The store sells Jeff Koons memorabilia and art books as well as toothbrushes and Bentonville t-shirts. When you turn on your television at a 21c hotel, of which there are about 10 so far, including in Nashville, Oklahoma City, and Durham NC, you get videos of the chain's owner Steve Wilson, trolling art fairs. He starts pointing at things: "I like that one! Would you take 50k?" Sort of like shopping at Walmart, but with haggling. He seems to buy all sorts of things, though one group of artists, presenting an installation allegedly designed to trap living birds, paint them different colors, and then release them, just flat refuses to sell, on the grounds (one supposes) that the enterprise is too commercial and that the art or the artist will be debased or devalued in this framework.

I didn't really know how to feel about all this, as I was grateful to be passing constantly through some fine or lovely art (as well as some not quite so fine or lovely), but experienced it as more trivializing and exploitive each time through. I think that the effects of capitalism on art are similarly multivalent and ambiguous. These effects are certainly not all baleful, and at its best art in capitalism does what art ought to do: make experiences of beauty and meaning accessible, and respond to what people think they want or need in their environments. At its worst, it buys and it denatures; it provides empty pleasures or manipulations designed to make you spend money. All of that and more is on display in Bentonville.

But at least the effects aremultivalent and ambiguous, and the aesthetic products come from many different producers and sorts of producers. If the alternative is the art of socialism—government-approved and presenting a single coherent ideology—then I’m going to opt for capitalism every time. But what I'd really want is art that is less beholden overall to the largest structures of power, an anarchist art trickling out from an underground.

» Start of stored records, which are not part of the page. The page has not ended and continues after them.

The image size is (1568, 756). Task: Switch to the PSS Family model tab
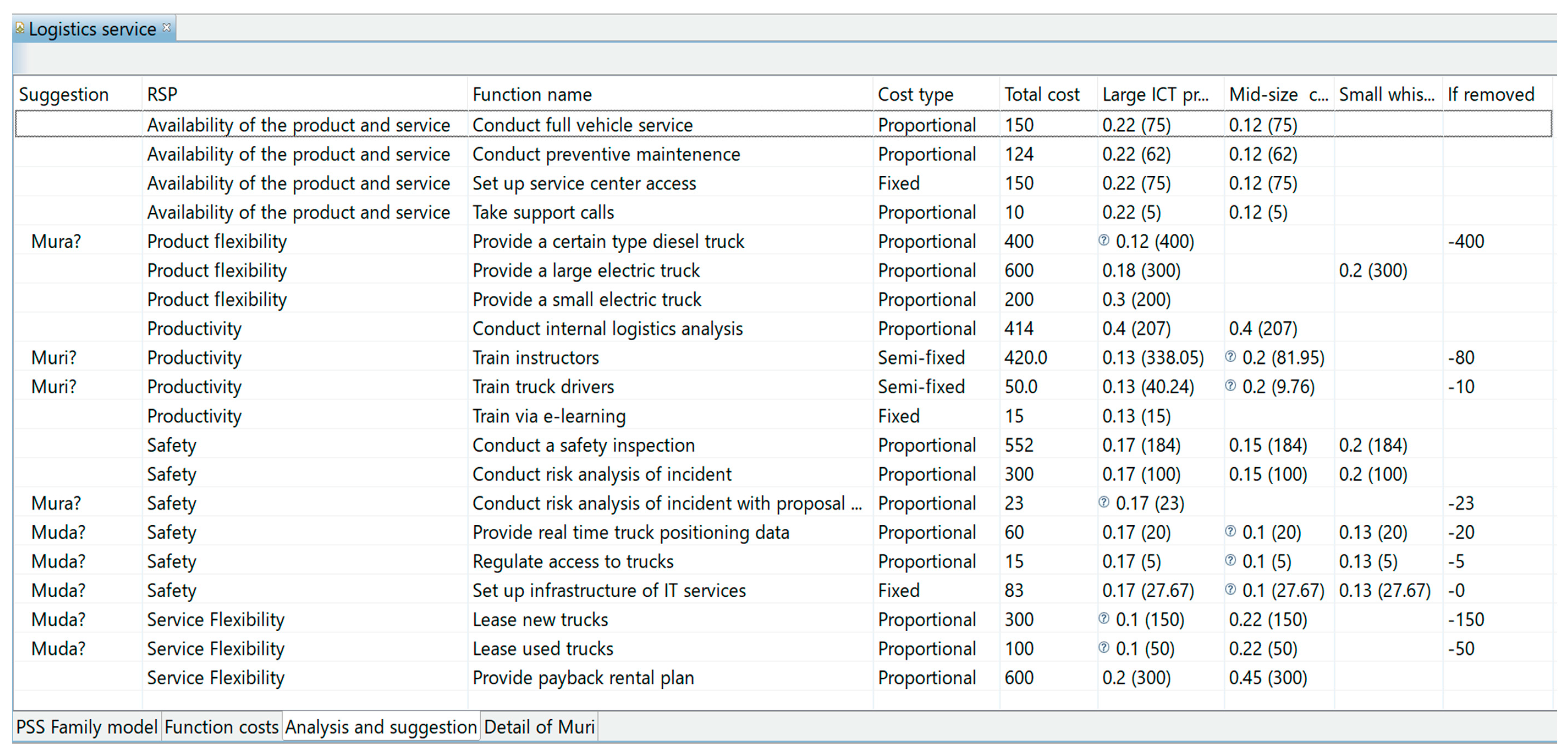(86, 727)
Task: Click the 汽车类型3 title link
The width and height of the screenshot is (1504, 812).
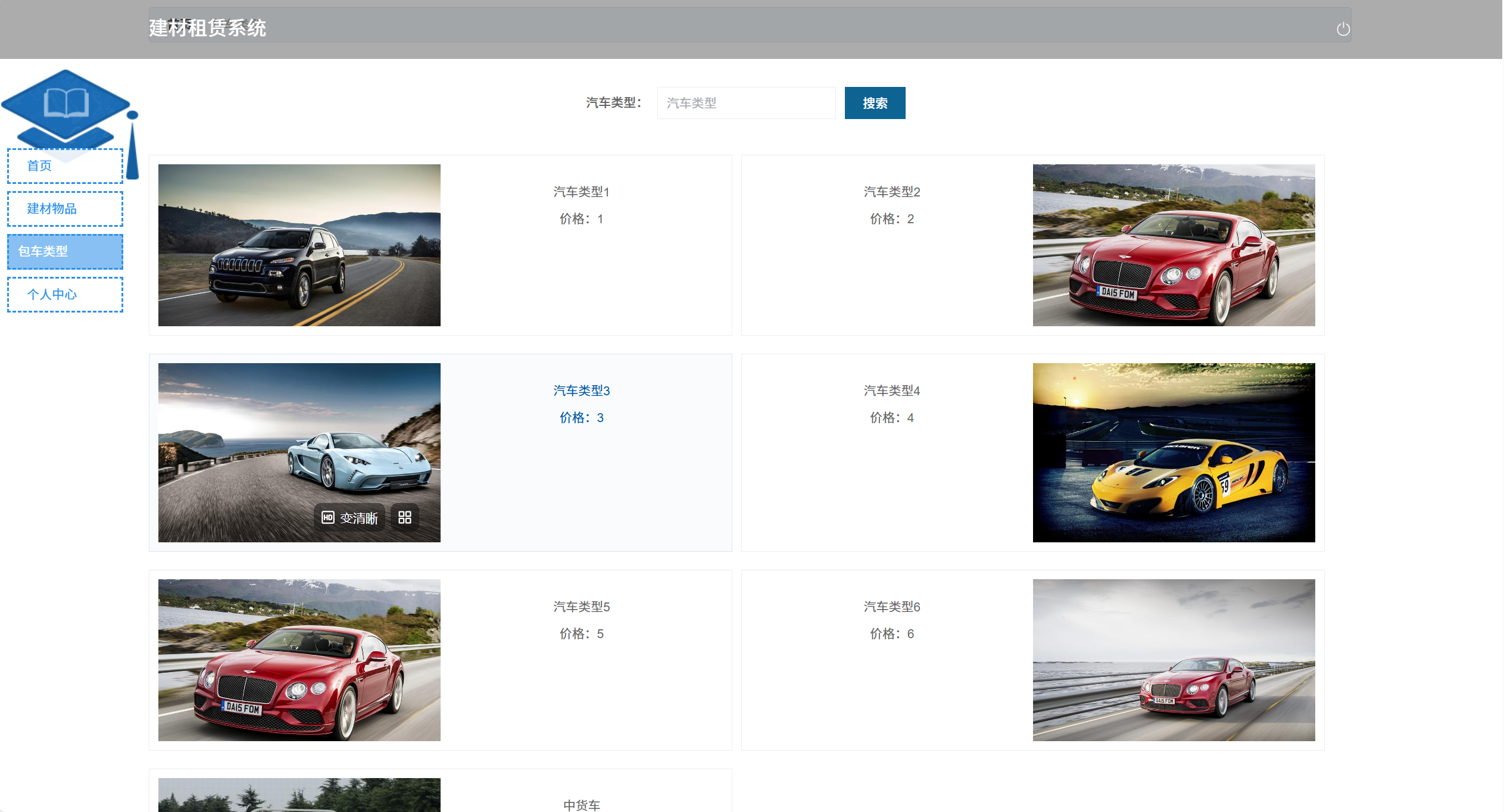Action: 582,391
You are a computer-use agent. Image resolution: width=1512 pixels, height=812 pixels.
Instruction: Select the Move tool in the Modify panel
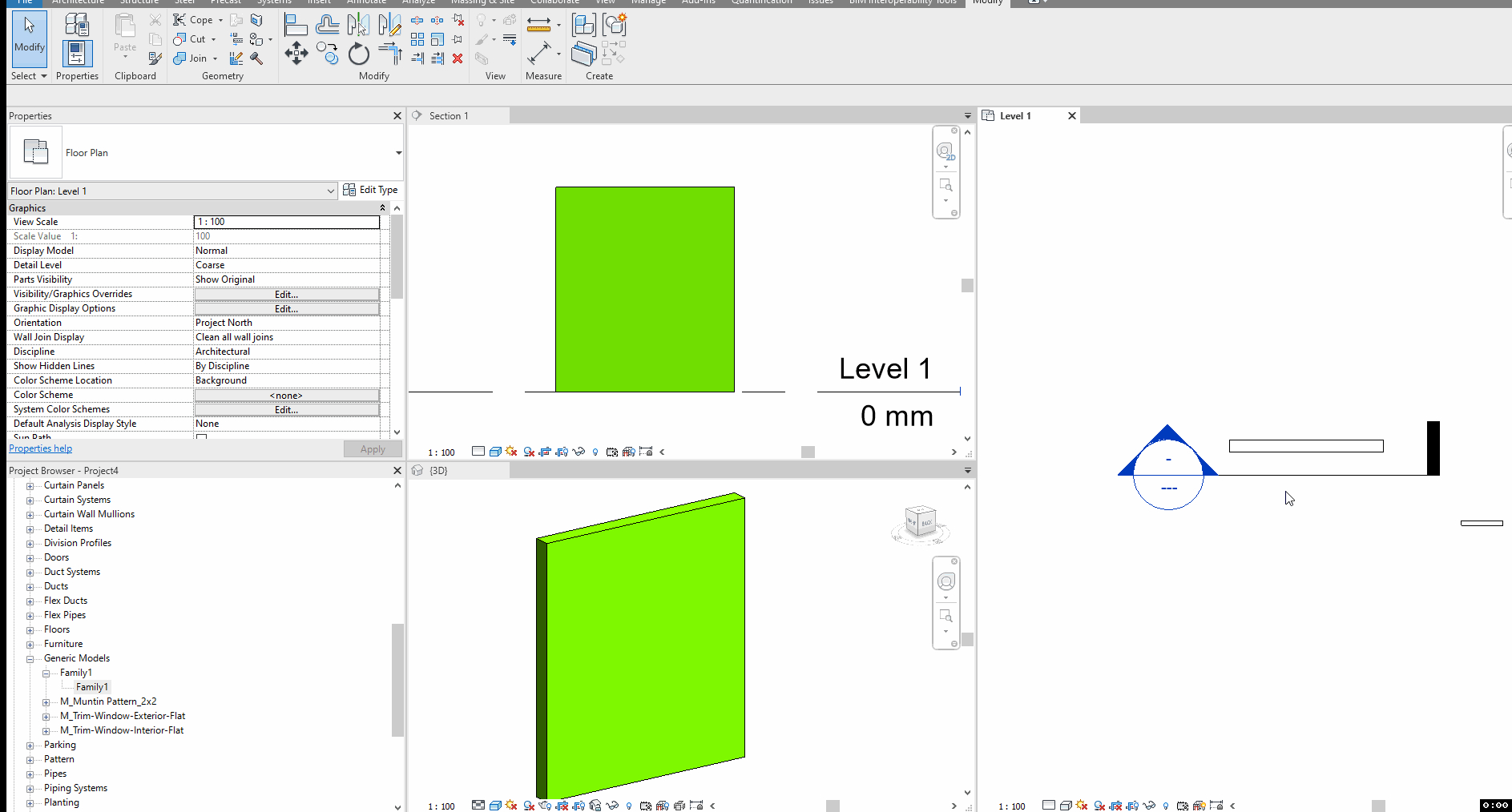pos(296,54)
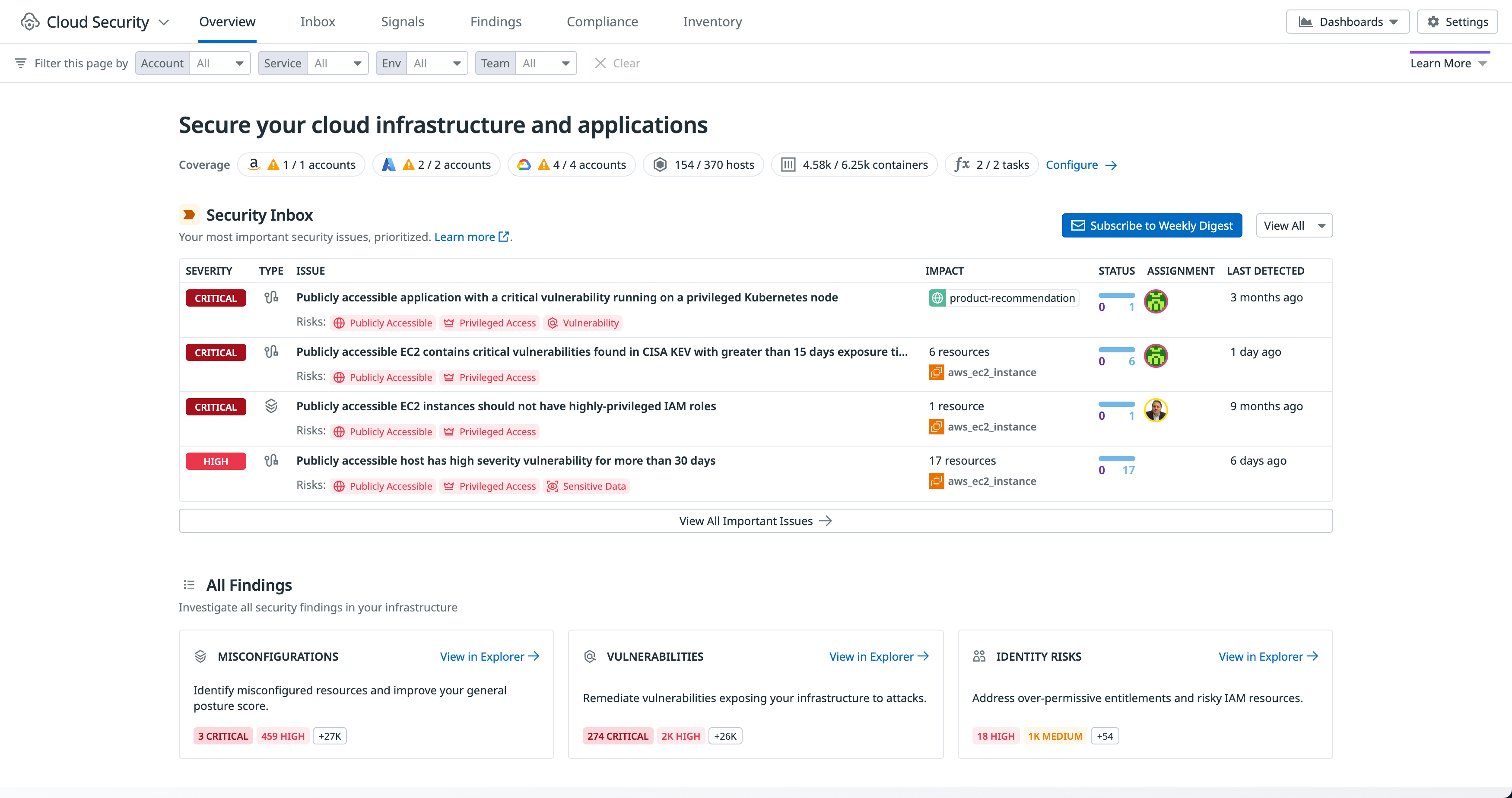Switch to the Findings tab
The image size is (1512, 798).
pos(496,22)
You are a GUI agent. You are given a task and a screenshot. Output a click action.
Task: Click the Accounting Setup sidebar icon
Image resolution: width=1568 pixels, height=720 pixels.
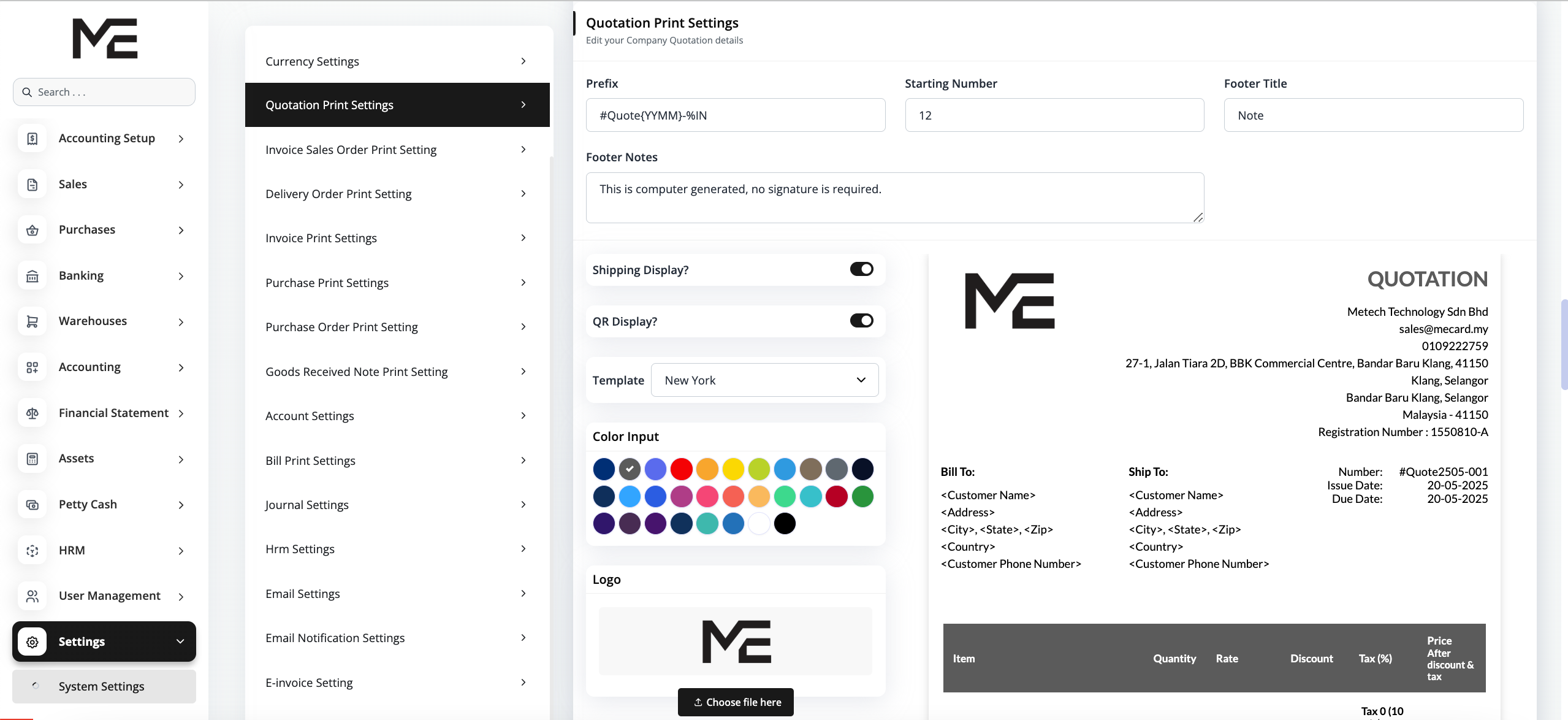coord(32,139)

But that, too, is compatible with capitalism, and for that matter with socialism: as structures of power appropriate and make use of even subversive art, new forms of subversion are required, and every aesthetic power structure produces resistant zones where the real new art is hiding. Then it co-opts the art that’s emerging from these zones. But that only forces the anarchists to get more extreme and more human: harder for the institutions and powerful patrons to absorb. There's no real stopping the co-optation, which might be driving Jenny Holzer or even the late Arthur Dove mental right now. But there's also no stopping new forms of resistance from emerging.